Chopin o la música del corazón

El bicentenario del nacimiento del compositor polaco protagoniza los festivales de música sacra y clásica

(Juan Carlos Rodríguez) Estamos en el Año Chopin, y todos los pianistas del mundo le recuerdan a todas horas. Afortunadamente. Polonesas, mazurcas, sonatas, nocturnos, scherzos, baladas. Cuando creíamos que Frédéric Chopin (Zelazowa Wola, 1810-París, 1849) iba alejándose, que se olvidaba, regresa con toda la parafernalia de un bicentenario que lo redime como uno de los compositores más grandes y amados de la historia.
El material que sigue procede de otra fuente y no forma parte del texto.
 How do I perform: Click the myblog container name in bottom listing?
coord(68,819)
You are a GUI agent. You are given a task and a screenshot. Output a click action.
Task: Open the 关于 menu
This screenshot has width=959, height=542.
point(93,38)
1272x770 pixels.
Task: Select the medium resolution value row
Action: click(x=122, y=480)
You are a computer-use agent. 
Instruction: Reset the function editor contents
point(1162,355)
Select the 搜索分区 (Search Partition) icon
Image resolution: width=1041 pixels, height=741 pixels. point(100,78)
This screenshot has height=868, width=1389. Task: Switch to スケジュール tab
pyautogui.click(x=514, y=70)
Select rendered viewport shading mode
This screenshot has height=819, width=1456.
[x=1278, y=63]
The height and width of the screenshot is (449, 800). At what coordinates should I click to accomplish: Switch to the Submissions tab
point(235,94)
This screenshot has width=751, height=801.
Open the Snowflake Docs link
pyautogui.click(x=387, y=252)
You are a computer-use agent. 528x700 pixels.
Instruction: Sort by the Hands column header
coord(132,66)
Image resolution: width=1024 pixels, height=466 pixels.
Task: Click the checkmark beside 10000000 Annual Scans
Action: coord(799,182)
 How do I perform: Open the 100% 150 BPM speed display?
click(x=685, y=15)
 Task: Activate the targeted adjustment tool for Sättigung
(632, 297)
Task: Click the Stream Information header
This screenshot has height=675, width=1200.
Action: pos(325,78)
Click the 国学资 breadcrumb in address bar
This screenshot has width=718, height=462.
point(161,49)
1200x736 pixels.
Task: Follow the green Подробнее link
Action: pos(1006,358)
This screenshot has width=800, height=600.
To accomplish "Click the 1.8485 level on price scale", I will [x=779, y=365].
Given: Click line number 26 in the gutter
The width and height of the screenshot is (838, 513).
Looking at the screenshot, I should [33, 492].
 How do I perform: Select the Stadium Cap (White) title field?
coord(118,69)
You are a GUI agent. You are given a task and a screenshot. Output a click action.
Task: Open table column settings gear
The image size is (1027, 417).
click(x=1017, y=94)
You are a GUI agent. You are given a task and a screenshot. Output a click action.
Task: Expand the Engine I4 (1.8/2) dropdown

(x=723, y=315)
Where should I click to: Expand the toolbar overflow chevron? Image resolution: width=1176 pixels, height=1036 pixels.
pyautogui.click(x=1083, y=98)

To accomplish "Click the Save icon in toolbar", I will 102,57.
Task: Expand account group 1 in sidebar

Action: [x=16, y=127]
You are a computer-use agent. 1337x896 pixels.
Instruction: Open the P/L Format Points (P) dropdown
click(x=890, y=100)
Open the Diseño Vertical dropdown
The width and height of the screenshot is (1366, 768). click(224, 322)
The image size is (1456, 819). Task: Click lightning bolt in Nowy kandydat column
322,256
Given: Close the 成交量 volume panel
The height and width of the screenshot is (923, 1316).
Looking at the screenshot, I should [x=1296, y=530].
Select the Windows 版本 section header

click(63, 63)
El 1 de marzo se cumplió la cita, pero es ahora cuando su espíritu llena innumerables festivales, incluidos de música sacra, por toda la geografía mundial. También en España. El Instituto Polaco de Cultura patrocina un amplio programa que se inauguró el 6 de marzo en el Auditorio Nacional (Madrid). Y que continúa con la presencia de intérpretes polacos en numerosas ciudades. El Festival Chopiniano de Cuenca, que comienza el 19 de octubre, será uno de los momentos cumbre, junto al maratón a doce pianos en el Teatro del Canal, en Madrid, el 8 de diciembre. Mientras tanto, grandes festivales, como el de Bilbao o el itinerario de citas de Música Sacra, tienen a Chopin como protagonista. Ya lo hizo Madrid, y también lo harán Badajoz, Almería, Segovia, Valencia…

La pianista de origen japonés Momo Kodama acaba de intrepretarlo en Bilbao. Su pasión sirve de ejemplo de esa devoción espiritual que hay detrás de Chopin de Oriente a Occidente: “Chopin fue mi primer gran amor en música. Hubo una época en que estaba muy centrada en él, pero después pasé por un periodo en el que fui alejándome para acercarme a otros autores, como Bach, que Chopin adoraba, o Messiaen, muy influido por él. Pero, unos años más tarde, volví a Chopin. Los pianistas siempre terminamos por volver con él, y este bicentenario es una buena excusa para hacerlo nuevamente. Además, es revelador de hasta qué punto Chopin es eterno, pues su música sigue desbordando sensibilidad y sonando moderna”.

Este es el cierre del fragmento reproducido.